What Is Compound Interest
Compound interest is the process of earning interest on both your original principal and all previously accumulated interest. Unlike simple interest, which is calculated only on the initial deposit, compound interest creates a snowball effect where your money grows faster over time. This concept is the foundation of long-term wealth building, and understanding it can transform how you approach saving and investing. Model your own growth projections with the Compound Interest Calculator.
How Compounding Works
Imagine you deposit 1,000 into an account that earns 5 percent per year, compounded annually. After the first year, you earn 50 in interest, bringing your balance to 1,050. In the second year, the 5 percent is applied to 1,050, not just the original 1,000, so you earn 52.50. In year three, you earn interest on 1,102.50, and so on. Each year, the interest earned is slightly larger than the year before because the base amount keeps growing.
This effect is modest over short periods but becomes dramatic over decades. After 30 years at 5 percent, your 1,000 grows to about 4,322 without any additional contributions. The interest earned in the final year alone is more than 200, compared to the 50 earned in year one. Time is the most critical ingredient in compounding.
The Difference from Simple Interest
With simple interest, you earn the same fixed amount every period.
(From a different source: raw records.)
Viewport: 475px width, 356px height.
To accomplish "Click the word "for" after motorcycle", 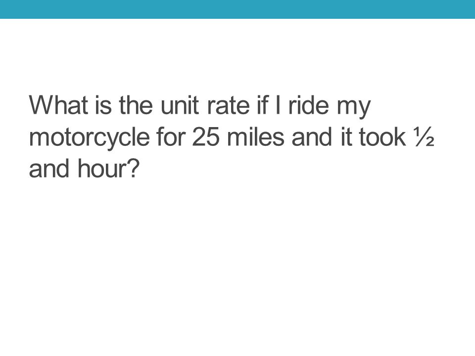I will 171,136.
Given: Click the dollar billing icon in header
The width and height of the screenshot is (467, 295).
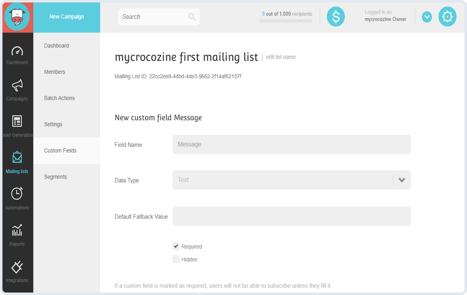Looking at the screenshot, I should click(336, 17).
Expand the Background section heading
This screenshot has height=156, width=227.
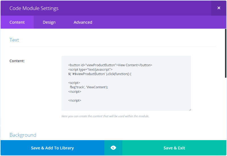(23, 135)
A 1,000 deposit at 5 percent simple interest earns exactly 50 every year, regardless of how long you hold it. After 30 years, you would have 2,500 from simple interest versus 4,322 from compound interest, a difference of 1,822 on the exact same deposit and rate. The gap between compound and simple interest widens as the rate increases and the time horizon extends. For a deeper comparison, see how compound interest works on a 5,000 investment over 10 years.
The Power of Starting Early
Because compounding accelerates over time, starting early is far more important than investing large amounts later. A person who invests 200 per month starting at age 25 will almost certainly accumulate more wealth by age 65 than someone who invests 400 per month starting at age 35, even though the late starter contributes more total money. The extra decade of compounding provides a head start that is nearly impossible to overcome with larger contributions alone.
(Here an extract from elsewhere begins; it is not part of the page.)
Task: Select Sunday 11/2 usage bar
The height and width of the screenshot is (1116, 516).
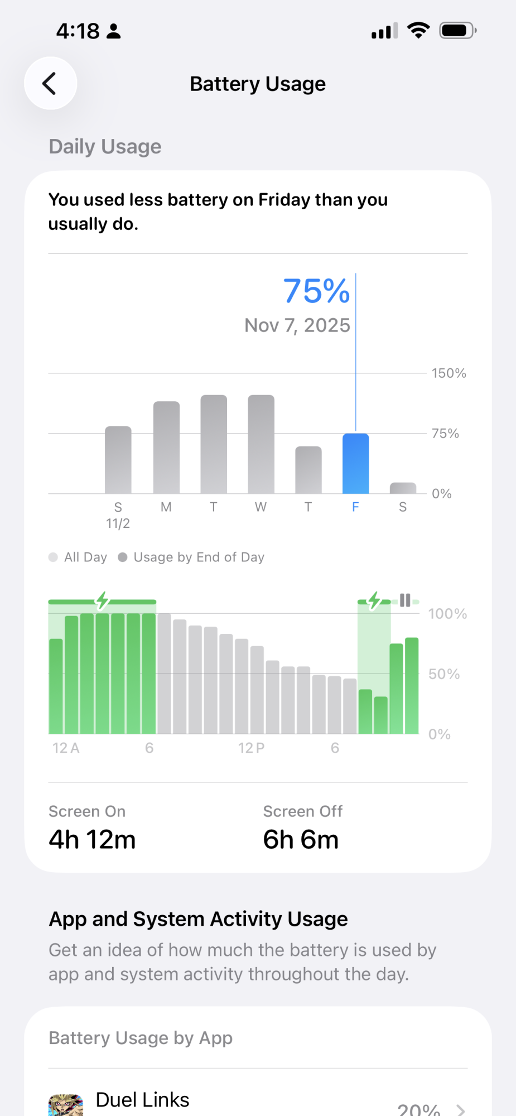Action: pos(118,460)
This principle applies to savings accounts, retirement funds, index fund investments, and any vehicle where returns are reinvested rather than withdrawn. The key is consistency: regular contributions combined with time create extraordinary results.
Practical Takeaway
Compound interest rewards patience and consistency. Start investing as early as possible, contribute regularly, and let time do the heavy lifting. Use the Compound Interest Calculator to project how your savings can grow over 10, 20, or 30 years. Even modest monthly contributions can accumulate into a substantial sum when compounding works in your favor. The most important step is the first one: begin today.
Frequently Asked Questions
- Simple interest is calculated only on the original principal, so the interest earned each period stays the same. Compound interest is calculated on the principal plus all accumulated interest, so the amount earned grows each period. Over time, compound interest produces significantly more growth than simple interest at the same rate.
- More frequent compounding produces slightly higher returns. Monthly compounding earns more than annual compounding at the same nominal rate because interest starts earning its own interest sooner. However, the difference between monthly and daily compounding is very small. The rate and time horizon matter much more than compounding frequency.
- Yes. When you borrow money, interest compounds on your outstanding balance. Credit card debt is a common example where compound interest works against you, because unpaid interest is added to the balance and then generates more interest. This is why paying off high-interest debt quickly is so important.